Il a rencontré et épousé Cecilia Healy, l’une des premières femmes MBA de Harvard. Un détour par le secteur de l’embouteillage de sodas l’a amené à San Francisco où il a finalement fondé First Republic en 1985. Dès le début, il s’est concentré sur les entrepreneurs et les efforts, en commençant par des hypothèques extra-larges avant de devenir une banque privée à service complet. La Première République s’est étendue à huit États et les Herbert ont commencé une vie bicôtière, soutenant des causes civiques et caritatives dans les deux. « Son intérêt et sa curiosité pour les arts étaient inhabituels pour un homme d’affaires », explique Helgi Tomasson, directeur artistique à la retraite du San Francisco Ballet, où Herbert était président.

Herbert a également prouvé qu’il pouvait jouer les négociateurs avec les meilleurs de Wall Street. En 2007, il a vendu First Republic à Merrill Lynch pour une prime de 40 %. Mais Merrill a été écrasé par Bank of America lors de la crise de 2008, alors Herbert a racheté son bébé avec l’aide de la société de capital-investissement General Atlantic. En quelques mois, ils l’avaient remis en bourse pour 70 % de plus que ce qu’ils avaient payé. « Jim est l’un des meilleurs et des plus entreprenants banquiers de sa génération », a déclaré Bill Ford, PDG de General Atlantic, après la transaction.

Pendant la décennie suivante, il semblait qu’Herbert ne pouvait pas faire de mal. First Republic a parié sur la gestion de patrimoine avec une acquisition de haut niveau et a dépassé les 50 milliards de dollars d’actifs. Lorsque le magazine American Banker l’a nommé banquier de l’année en 2014, il a souligné la croissance rapide de la banque et sa qualité de crédit irréprochable pour affirmer qu' »à 70 ans, Herbert est au sommet de son art ».

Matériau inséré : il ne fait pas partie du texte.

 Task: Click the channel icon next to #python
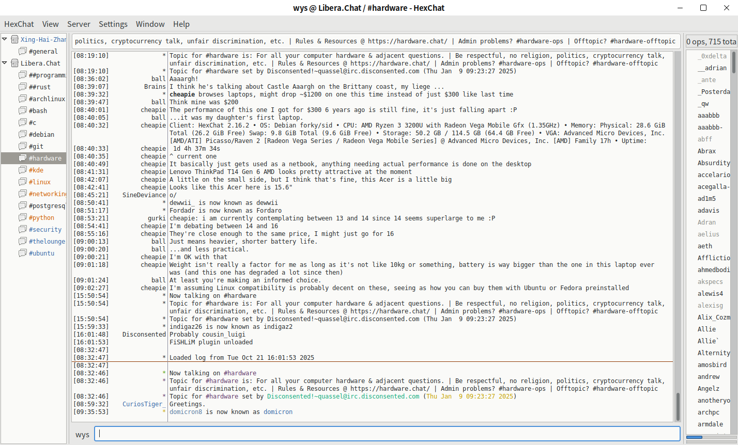(x=23, y=217)
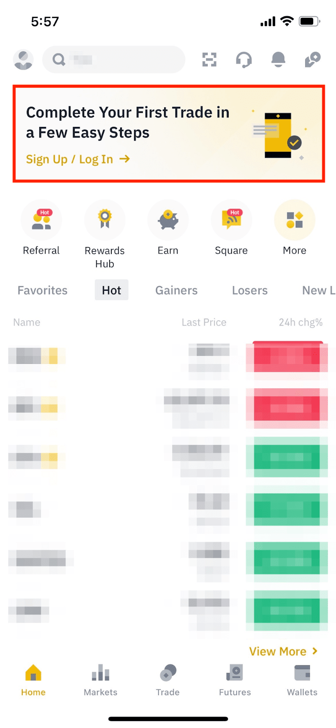Select the Hot filter
The image size is (336, 728).
tap(111, 290)
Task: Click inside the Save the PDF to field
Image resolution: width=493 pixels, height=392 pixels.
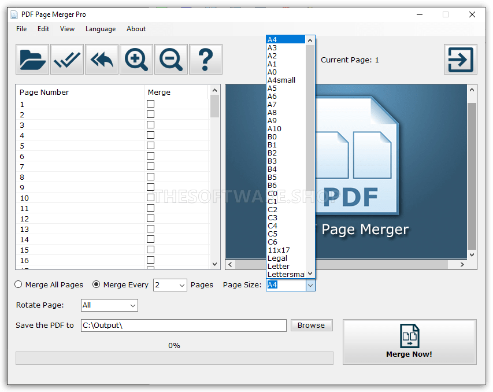Action: tap(184, 325)
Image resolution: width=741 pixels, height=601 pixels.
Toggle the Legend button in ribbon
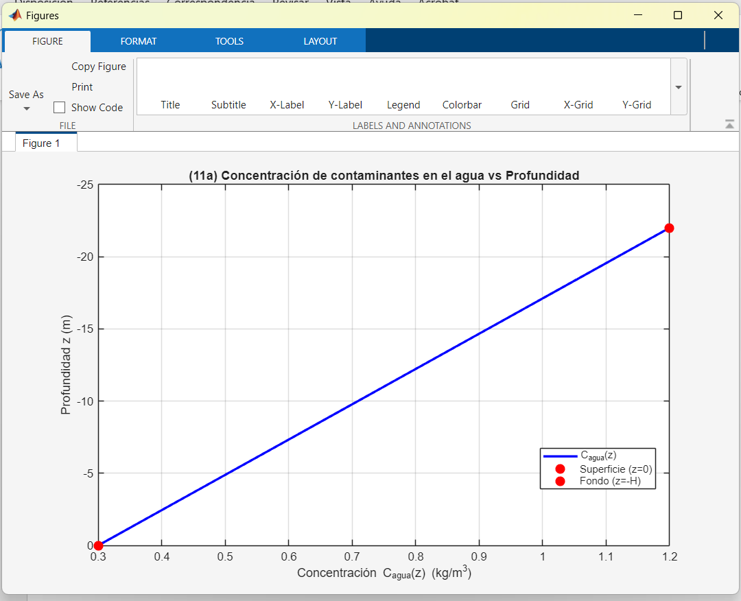click(403, 104)

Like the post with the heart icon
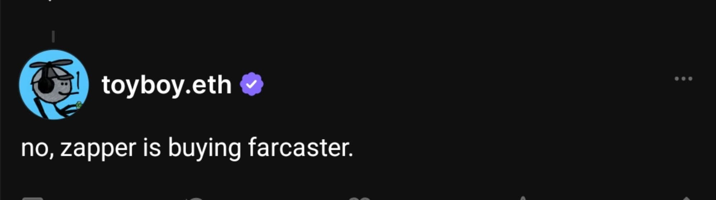click(x=359, y=198)
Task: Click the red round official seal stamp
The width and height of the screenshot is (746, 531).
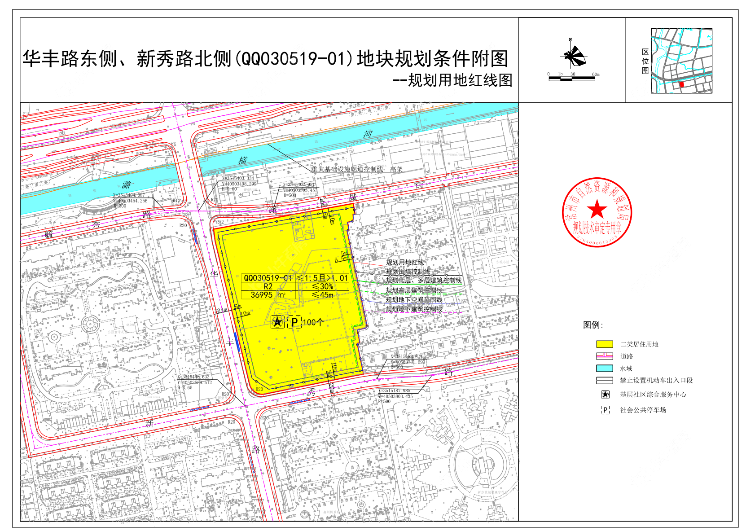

À cette époque, il a pressé Ian Bremmer, président du groupe Eurasia, de présenter une émission d’affaires publiques à la chaîne de télévision publique de New York, et First Republic est devenu son sponsor fondateur. «Il était tellement favorable à ce que nous n’ayons pas seulement des voix de l’establishment. Il se fiche de savoir pour qui vous allez voter. Il se soucie que vous parliez à toutes les parties », a déclaré Bremmer.

Mais les efforts d’Herbert pour réduire son implication avec la Première République se sont avérés problématiques. Pendant la pandémie, il a déménagé dans le Wyoming pour être près de ses petits-enfants et a commencé à vendre sa participation d’environ 1 million d’actions fin 2019 à environ 700 000 en mars. Ses actions restantes, qui valaient 85 millions de dollars début mars, sont désormais évaluées à un peu plus de 4 millions de dollars.

Son successeur choisi Hafize Gaye Erkan n’a duré que six mois en tant que co-directeur général et son départ surprise au début de 2022 a coïncidé avec une grave maladie cardiaque qui a forcé Herbert à s’éloigner de la direction active. Au moment de son retour, la Fed avait commencé à augmenter rapidement les taux d’intérêt, un processus qui a déstabilisé SVB et semé les graines des malheurs actuels de la Première République.

Après des années d’analyse flatteuse et de couverture médiatique, Herbert semble piqué par les évaluations soudainement sévères des perspectives de la Première République. Il était visiblement absent de l’appel de résultats désastreux de lundi soir qui a envoyé les actions dans une nouvelle chute libre. Mais des personnes proches de la banque disent qu’il est revenu du Wyoming à San Francisco pour travailler frénétiquement ses contacts et chercher une solution du secteur privé qui maintiendra la banque en vie.

« Jim à son apogée aurait pu renverser la vapeur », a déclaré un cadre supérieur qui connaît bien Herbert et les banques de First Republic. « C’était un banquier innovant et une personne adorable. C’est une tragédie.